L = lipids; P = proteins; C = carbohydrates; M = minerals.

shows the frequencies and assignments of the bands observed in the vibrational spectra (Figure 1, Figure 2 and Figure 3) for the various samples of R. canina, the attributes from the figures are given for the pulp. To facilitate such assignments, the spectra of other plant samples Rosa rubiginosa-RR [40] with relatively similar percentages of fundamental constituents (lipids, proteins, and carbohydrates) have been included. Only oil and seed samples exhibit the lipid characteristic band at 3009 cm⁻¹, which is caused by the carbon–carbon double bond’s C–H stretching vibration [41]. The characteristic lipid bands appear at 3009 cm⁻¹ due to the C–H stretching vibration of the carbon–carbon double bond, 2956–2850 for the asymmetric and symmetric stretching vibration of CH₃ and CH₂ of the acyl chains, and the band at 1726–1742 cm⁻¹ is due to the stretching vibration of the carbonyl (-C-C=O-) ester group of triglycerides. The bands between 1634–1698 upper for Rosa canina are assigned to C=O (amide I). The peak that appears between 1506–1537 cm⁻¹ should be assigned to N-H bending vibrations (amide II).

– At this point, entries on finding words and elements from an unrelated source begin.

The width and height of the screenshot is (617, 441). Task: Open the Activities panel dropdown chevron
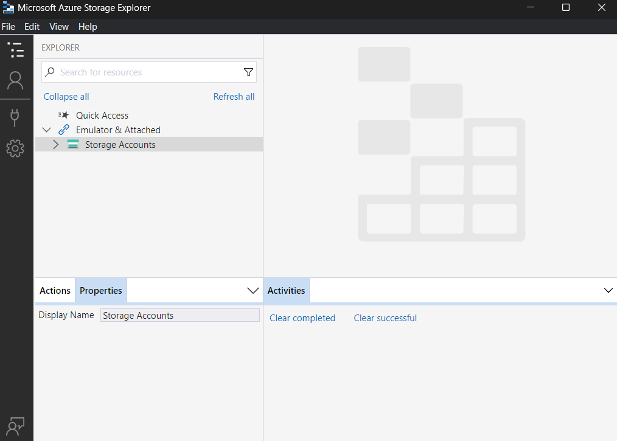(608, 290)
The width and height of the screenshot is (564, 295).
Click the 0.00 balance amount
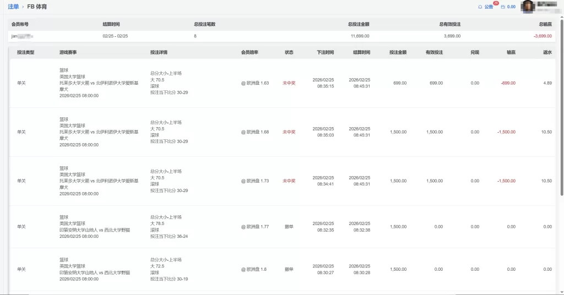[511, 7]
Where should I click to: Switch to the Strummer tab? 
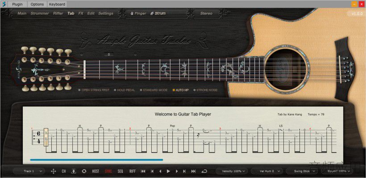(x=40, y=13)
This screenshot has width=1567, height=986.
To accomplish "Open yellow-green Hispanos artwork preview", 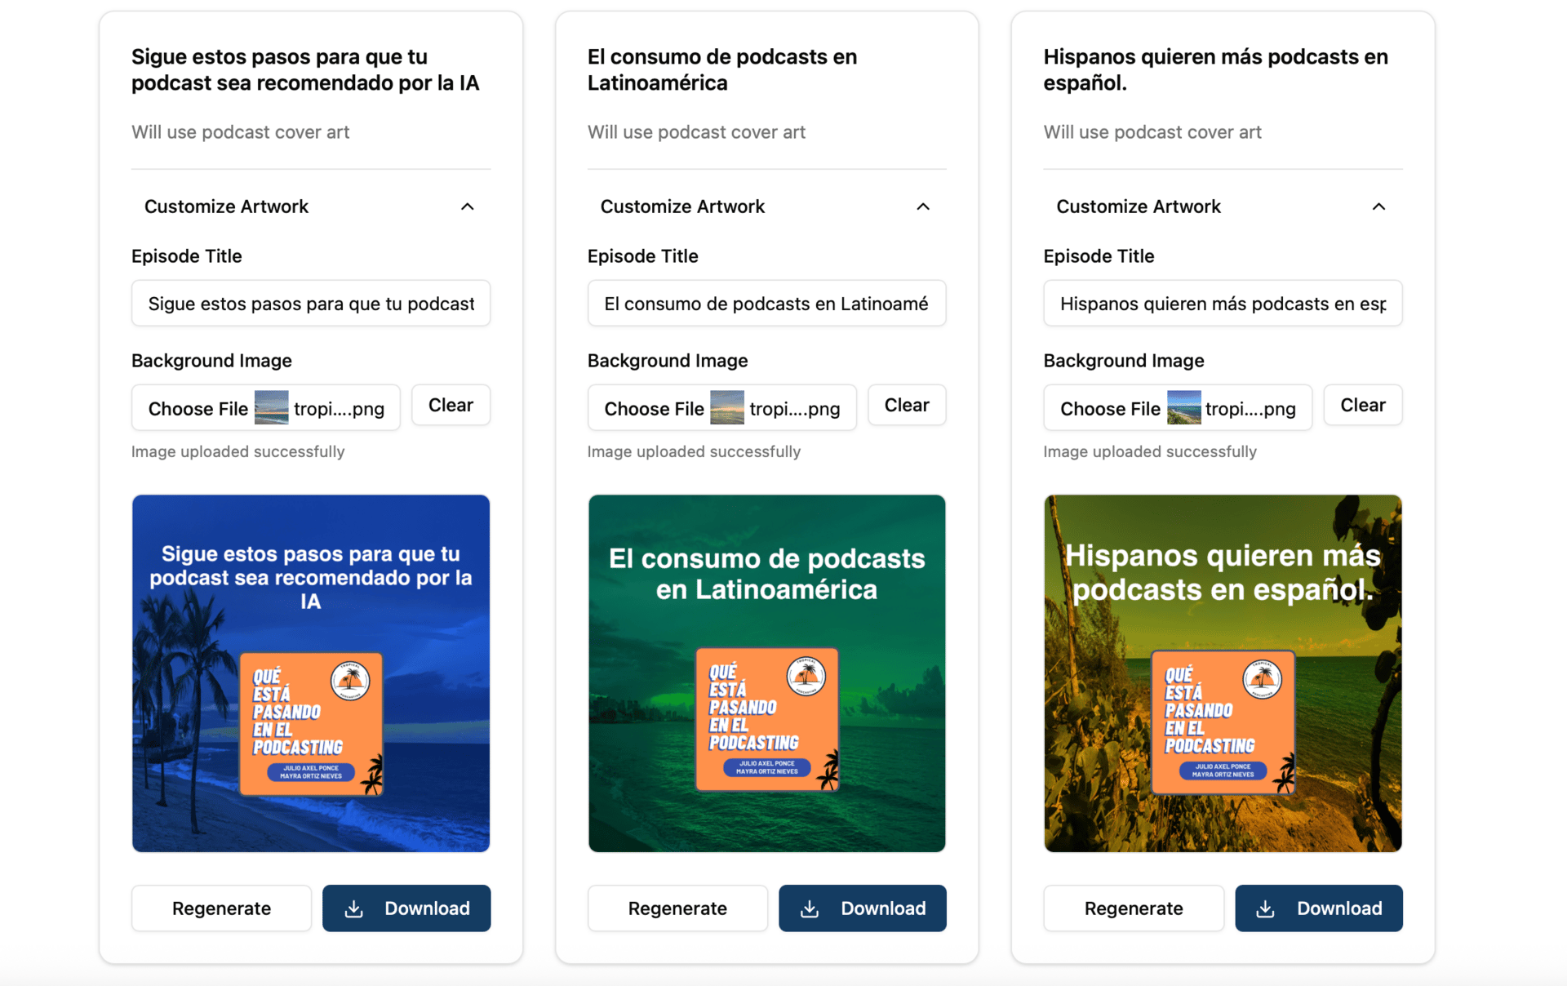I will (1223, 673).
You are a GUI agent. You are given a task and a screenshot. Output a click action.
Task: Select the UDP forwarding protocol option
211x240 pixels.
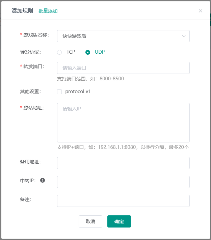pyautogui.click(x=88, y=52)
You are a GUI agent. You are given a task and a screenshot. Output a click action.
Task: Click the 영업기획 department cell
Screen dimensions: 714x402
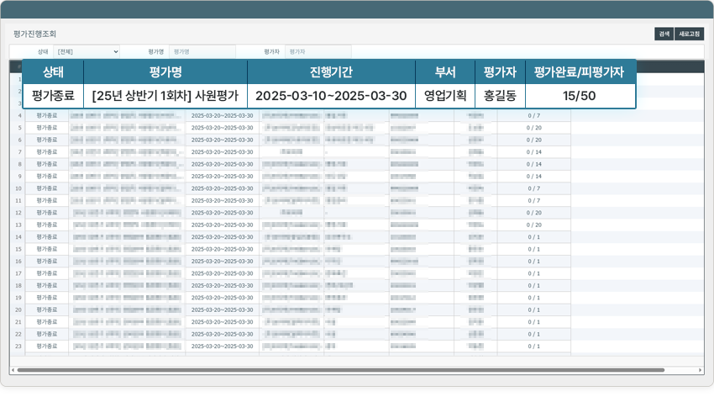[x=445, y=96]
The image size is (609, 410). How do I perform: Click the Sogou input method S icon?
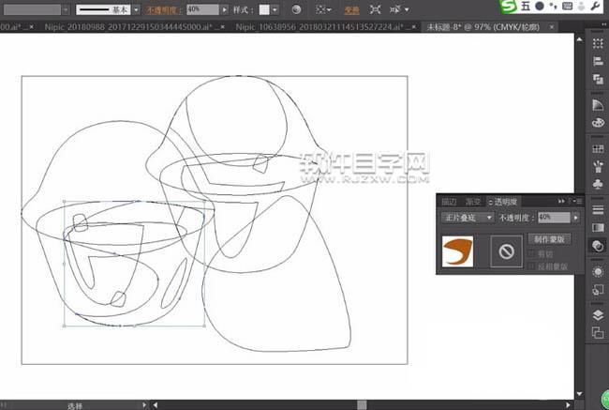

The absorption band at around 1240 cm⁻¹ is attributed to N-H bending (amide III), and the following bands (down to 1100 cm⁻¹) have a fingerprint of methyl ester of long-chain fatty acids [42]. The bands at wavenumbers around 1020 cm⁻¹ and 810–765 cm⁻¹ are due to the phosphate component. Finally, the band at 722 cm⁻¹ can be assigned to (CH₂)n rocking [41].

4. Conclusions

Analyzing the presented results, it appears that the genotype has the greatest impact on the concentration of bioactive compounds, and it can be observed that there are genotypes with much higher nutritional values compared to others, regardless of the type of compound analyzed and the harvesting area. The relatively close distance between the harvest areas determined a difference between them but did not single out one as much more favorable. The maximum and total mean values also varied depending on the analyzed compound, with a significant fluctuation. Thus, in the case of TPC, for example, the order was GR > SR > VR, in the case of TTC, the order was SR > VR > GR, and for TFC, the order VR > SR > GR was recorded. It can thus be admitted that another factor can be essential, namely the environmental conditions. Given that there are three forest ecosystems under discussion, two of which have a water source or are close to one (VR, GR), it can be hypothesized that the presence of water in a forest ecosystem can influence the amounts of biocompounds in fruits. Regarding the nutraceutical value of the Rosa canina species, it is undeniable that it can be a source of vitamins and other nutrients both necessary for the human body and animals. As evidence, there is also a diversity of ways of using these fruits in traditional medicine in many areas of the globe, a fact for which in adopting a healthy lifestyle, the consumption of such fruit can do nothing but help in prophylaxis and prevention against various pathologies.